The whole point of fractional reserve banking is to commit fraud. Saying it isn't inherently fraudulent is like saying water isn't inherently wet.
 
As we discussed in many previous threads, there's a difference between

A. Taking $10 in, lending $9, keeping only $1.
vs.
B. Taking $10 in, claiming to have $100, and lending out $90.
vs.
C. Taking $10, keeping it all.

A. Is the typical bank operation of fractional reserve
B. Is outright printing money, increasing money supply, "lending money that doesn't exist"
C. Simply depositing money and doing nothing with it.

The act of A in and of itself is NOT fraudulent, it ONLY is fraudulent if the depositor of the original $10 was told he can cash it at any time, and it won't be lent out without his consent (it which case, it's a broken promise or breach of contract). It's also fraudulent if a borrower was told the $9 he borrows wasn't originally borrowed from somebody else, and isn't aware can be asked back any time.

http://www.market-ticker.org/archives/1019-Rebuttal-To-Mish-FRL.html

WHAT'S WRONG WITH FRACTIONAL RESERVE AND LENDING IF EVERY PERSON AFFECTED AGREES TO EVERY PART OF IT?

Fraud means somebody was lied to, somebody was not told the whole story, but what if DEPOSITOR KNOWS, BANKS KNOWS, BORROWER KNOWS, ALL AGREE?

I'm on Denninger's side. Basically, it's not "it isn't fraud because you told the depositor and he agreed", it isn't fraud because the loan is a secured and not an unsecured loan.

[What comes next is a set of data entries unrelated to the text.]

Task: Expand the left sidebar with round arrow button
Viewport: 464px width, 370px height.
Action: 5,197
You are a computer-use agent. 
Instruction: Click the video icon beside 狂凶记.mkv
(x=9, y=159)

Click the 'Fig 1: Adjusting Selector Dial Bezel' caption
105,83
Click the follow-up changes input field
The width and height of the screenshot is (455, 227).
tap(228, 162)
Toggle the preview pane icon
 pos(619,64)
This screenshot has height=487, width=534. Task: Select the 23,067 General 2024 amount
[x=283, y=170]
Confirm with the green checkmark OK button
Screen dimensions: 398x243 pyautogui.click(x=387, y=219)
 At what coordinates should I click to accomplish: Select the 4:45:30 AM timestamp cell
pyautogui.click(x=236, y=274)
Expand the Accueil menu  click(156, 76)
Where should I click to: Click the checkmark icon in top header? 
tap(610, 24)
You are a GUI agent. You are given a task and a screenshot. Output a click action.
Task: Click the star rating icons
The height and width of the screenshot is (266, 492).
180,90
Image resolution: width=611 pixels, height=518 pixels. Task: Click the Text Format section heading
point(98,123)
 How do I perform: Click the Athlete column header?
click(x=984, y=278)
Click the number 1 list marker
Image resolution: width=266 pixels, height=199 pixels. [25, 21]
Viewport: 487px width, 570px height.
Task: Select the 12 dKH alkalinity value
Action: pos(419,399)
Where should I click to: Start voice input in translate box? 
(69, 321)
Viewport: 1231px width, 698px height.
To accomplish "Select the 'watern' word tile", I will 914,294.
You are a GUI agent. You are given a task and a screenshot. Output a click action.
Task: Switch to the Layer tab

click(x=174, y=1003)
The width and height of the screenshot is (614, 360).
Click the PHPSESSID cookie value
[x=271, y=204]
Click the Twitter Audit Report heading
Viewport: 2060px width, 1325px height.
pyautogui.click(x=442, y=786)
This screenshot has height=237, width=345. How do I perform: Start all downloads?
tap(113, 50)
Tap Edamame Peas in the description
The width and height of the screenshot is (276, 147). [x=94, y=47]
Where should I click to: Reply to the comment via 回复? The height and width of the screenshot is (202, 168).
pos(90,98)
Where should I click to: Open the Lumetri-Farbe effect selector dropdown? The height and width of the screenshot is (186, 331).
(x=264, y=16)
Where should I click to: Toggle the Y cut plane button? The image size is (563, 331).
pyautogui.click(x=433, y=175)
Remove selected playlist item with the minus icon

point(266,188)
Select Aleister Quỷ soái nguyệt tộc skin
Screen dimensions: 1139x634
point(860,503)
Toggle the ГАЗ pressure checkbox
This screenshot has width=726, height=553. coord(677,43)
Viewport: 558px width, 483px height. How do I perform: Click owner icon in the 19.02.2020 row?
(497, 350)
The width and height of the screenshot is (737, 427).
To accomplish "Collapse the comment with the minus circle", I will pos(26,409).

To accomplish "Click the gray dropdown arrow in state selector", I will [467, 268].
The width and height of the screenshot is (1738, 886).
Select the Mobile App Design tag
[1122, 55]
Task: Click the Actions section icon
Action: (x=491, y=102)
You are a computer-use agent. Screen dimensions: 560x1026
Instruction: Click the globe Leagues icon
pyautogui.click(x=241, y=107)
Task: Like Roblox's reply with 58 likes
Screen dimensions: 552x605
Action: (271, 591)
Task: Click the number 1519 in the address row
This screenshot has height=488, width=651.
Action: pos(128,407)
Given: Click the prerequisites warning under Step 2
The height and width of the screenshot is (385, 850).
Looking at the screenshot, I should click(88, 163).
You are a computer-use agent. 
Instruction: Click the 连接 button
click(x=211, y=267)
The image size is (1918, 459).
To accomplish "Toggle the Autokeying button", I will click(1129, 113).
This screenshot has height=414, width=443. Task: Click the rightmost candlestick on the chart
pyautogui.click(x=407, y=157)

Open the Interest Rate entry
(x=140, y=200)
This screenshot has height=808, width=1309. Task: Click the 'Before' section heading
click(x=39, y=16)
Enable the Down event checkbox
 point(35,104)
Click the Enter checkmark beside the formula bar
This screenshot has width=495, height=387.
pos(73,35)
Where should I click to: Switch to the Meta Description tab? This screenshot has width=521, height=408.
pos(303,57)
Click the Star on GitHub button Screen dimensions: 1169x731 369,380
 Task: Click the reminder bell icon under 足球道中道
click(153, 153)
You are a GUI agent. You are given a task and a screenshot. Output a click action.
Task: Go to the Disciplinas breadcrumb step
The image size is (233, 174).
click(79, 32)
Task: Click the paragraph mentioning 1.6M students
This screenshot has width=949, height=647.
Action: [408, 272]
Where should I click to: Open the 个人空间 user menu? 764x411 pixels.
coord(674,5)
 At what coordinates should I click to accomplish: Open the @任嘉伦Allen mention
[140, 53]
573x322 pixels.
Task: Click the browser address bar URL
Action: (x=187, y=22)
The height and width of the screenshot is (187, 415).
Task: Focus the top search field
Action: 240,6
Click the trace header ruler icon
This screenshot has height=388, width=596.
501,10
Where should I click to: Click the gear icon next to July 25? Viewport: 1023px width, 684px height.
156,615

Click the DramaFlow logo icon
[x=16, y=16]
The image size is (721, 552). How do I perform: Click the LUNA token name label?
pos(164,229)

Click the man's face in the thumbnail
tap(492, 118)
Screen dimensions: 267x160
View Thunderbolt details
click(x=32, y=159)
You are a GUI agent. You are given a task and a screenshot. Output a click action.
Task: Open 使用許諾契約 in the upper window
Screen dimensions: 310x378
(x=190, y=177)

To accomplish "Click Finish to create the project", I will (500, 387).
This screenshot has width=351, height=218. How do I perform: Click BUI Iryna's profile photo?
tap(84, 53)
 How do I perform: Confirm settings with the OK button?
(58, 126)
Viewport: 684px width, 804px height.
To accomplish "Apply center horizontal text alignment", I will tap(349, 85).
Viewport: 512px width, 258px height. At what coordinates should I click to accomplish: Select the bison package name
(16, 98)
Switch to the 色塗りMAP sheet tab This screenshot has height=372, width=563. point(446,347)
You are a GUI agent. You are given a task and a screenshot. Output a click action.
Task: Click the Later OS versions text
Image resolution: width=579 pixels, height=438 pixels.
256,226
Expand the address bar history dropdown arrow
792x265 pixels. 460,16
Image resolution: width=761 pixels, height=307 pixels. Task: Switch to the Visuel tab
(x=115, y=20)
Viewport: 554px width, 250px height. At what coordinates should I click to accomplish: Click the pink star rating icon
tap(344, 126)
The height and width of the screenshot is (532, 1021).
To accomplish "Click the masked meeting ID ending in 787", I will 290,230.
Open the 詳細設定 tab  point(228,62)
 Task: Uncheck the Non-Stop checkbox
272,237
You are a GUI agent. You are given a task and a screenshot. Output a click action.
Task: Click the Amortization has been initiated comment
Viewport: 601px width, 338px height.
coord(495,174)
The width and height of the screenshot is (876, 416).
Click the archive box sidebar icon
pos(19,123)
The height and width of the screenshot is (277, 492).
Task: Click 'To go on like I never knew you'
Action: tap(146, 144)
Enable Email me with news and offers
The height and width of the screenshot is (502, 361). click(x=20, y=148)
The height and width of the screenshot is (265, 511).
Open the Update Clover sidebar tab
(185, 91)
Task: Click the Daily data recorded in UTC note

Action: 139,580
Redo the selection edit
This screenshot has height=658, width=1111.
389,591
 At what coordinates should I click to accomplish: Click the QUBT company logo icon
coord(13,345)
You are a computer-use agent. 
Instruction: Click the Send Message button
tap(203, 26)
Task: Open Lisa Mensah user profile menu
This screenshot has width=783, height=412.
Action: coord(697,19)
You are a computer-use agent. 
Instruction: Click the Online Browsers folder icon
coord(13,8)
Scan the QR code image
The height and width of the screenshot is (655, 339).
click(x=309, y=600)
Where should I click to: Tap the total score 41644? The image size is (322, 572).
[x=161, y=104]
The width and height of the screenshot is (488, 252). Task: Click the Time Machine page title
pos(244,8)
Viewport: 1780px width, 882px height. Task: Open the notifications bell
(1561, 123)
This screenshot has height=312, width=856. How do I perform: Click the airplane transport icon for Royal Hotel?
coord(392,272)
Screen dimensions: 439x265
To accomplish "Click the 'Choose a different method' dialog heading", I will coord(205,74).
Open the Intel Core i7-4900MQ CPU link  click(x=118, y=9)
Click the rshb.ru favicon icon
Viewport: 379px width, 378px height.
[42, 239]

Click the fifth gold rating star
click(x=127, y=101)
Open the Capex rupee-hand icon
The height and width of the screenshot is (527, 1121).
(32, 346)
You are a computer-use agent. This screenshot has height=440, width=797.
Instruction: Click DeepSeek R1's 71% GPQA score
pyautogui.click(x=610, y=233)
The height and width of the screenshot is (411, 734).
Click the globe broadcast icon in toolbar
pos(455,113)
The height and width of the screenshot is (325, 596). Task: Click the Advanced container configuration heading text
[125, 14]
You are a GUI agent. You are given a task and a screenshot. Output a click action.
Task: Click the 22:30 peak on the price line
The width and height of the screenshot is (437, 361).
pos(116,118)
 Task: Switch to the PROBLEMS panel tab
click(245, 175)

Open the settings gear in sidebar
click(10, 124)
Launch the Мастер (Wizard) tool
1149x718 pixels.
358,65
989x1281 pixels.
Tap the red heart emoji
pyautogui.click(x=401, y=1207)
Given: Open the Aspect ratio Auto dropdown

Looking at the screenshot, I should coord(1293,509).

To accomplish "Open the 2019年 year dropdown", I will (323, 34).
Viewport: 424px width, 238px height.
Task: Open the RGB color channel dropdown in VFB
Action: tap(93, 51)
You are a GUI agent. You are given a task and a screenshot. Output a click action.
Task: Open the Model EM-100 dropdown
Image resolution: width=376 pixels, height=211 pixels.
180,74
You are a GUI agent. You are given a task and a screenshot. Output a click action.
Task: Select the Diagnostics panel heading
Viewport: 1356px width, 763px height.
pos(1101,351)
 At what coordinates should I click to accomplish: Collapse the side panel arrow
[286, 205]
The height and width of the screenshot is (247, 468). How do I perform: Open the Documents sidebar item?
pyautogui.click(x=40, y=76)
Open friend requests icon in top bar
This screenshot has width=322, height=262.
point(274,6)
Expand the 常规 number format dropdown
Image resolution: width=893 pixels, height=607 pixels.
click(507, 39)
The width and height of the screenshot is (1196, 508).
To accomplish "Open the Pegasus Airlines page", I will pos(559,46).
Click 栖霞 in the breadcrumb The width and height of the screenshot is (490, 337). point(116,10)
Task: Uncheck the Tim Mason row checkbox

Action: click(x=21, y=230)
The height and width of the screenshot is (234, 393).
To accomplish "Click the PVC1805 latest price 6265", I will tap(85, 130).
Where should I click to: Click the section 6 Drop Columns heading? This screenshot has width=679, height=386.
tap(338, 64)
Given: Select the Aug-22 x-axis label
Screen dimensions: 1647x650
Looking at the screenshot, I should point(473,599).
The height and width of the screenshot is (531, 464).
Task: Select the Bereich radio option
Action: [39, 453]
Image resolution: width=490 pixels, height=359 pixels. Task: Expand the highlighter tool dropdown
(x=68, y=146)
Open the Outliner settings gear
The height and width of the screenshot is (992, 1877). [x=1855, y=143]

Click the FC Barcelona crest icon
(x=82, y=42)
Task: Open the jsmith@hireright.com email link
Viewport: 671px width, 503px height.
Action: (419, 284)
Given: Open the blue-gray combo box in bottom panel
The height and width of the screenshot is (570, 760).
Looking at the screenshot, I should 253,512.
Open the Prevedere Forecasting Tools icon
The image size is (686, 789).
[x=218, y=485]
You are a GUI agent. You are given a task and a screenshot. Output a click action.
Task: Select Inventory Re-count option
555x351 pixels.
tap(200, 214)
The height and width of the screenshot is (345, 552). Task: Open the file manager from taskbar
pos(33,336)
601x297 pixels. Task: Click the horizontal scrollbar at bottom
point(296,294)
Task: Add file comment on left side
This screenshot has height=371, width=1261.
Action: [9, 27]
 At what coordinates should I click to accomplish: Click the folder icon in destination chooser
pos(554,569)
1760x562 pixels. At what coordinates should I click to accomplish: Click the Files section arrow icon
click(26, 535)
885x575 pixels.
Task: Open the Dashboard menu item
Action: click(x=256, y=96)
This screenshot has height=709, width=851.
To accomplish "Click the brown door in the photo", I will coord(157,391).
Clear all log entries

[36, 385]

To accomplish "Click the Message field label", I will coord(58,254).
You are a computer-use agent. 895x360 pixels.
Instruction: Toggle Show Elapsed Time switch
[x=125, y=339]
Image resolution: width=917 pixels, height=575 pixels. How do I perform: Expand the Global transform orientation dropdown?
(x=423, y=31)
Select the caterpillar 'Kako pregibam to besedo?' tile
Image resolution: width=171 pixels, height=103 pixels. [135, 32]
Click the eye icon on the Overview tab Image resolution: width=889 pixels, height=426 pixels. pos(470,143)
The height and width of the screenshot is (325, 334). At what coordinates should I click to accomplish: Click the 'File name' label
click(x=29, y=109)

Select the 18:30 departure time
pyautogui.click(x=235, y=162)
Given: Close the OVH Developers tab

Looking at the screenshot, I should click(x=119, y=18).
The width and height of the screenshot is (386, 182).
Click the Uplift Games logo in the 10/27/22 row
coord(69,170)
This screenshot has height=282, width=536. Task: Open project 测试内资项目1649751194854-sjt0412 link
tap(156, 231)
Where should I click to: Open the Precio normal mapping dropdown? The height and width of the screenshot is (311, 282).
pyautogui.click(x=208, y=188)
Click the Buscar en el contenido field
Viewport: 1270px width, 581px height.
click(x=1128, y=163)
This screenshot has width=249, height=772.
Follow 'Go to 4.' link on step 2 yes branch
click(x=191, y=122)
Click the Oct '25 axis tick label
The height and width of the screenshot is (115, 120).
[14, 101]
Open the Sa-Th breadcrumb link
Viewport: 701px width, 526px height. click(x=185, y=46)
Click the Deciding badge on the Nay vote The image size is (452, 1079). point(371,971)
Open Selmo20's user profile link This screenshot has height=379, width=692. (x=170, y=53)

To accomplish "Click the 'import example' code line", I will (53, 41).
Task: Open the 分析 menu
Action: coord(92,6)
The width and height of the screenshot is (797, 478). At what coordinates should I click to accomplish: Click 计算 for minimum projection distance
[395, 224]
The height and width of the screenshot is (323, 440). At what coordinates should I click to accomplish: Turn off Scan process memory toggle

Take in $10. Lend out $9 to buy an asset. Keep $1. You get a mortgage note, worth $9 plus interest. Lend out 90 cents to buy an asset...

Now the depositor wants their money. In fact, they ALL do. So what do you do? You go into your vault and get your pile of mortgage notes and sell them on the open market and get $10 for all of them plus interest. You hand the depositors their money and they go back out the door satisfied.

Where there becomes a problem is for unsecured debt - credit card debt and the like. There's no property to back the debt, so if you go and issue notes against that, you'd be lucky to get 10c on the dollar. So if you're lending unsecured and your depositors want their money back, you blow up your bank.

I tire of all the "FRL = FRAUD!" posts. It's not, the loans are secured, and the market for asset-backed securities is liquid. Unsecured FRL is fraud.
 
In a 100% reserve system, a bank must keep 100% of deposits on hand. In that case, they have no money they can lend out aside from their own. By definition, a reserve requirement is a percent of deposits they must keep on hand and not lent out. With a ten percent reserve requirement, a bank can loan out $9 on a $10 deposit- keeping the ten percent required or $1.

There's a lot of confusion on this issue. It turns out we're both right.

If you read this article: http://en.wikipedia.org/wiki/Fractional_reserve_banking, there's a chart explaining how central bank money gets passed around. It shows how $100 from the central bank becomes $457.05 in deposits under a 20% reserve requirement.
 
Regarding the confusion between A) banks getting $10 in deposit and loaning out $9 and B) banks getting $10 in deposit, claiming to have $100, and loaning out $90.

Feel free to correct me if I'm wrong but what actually happens is A) but the net effect of A) assuming the credit is recirculated back into the banking system is essentially B).

A bank gets $10, it keeps $1 in its vaults and loans out $9. However, if we assume that the loaned $9 gets reinvested in the banking system then whatever bank gets it must keep 0.1*$9=0.90$ in its vaults and can loan out 0.9*$9=$8.10. Continuing on this series and summing up the accounting of what is created it is approximate as if the original bank had done B), but in actuality it only did A) which was compounded over time through the banking system.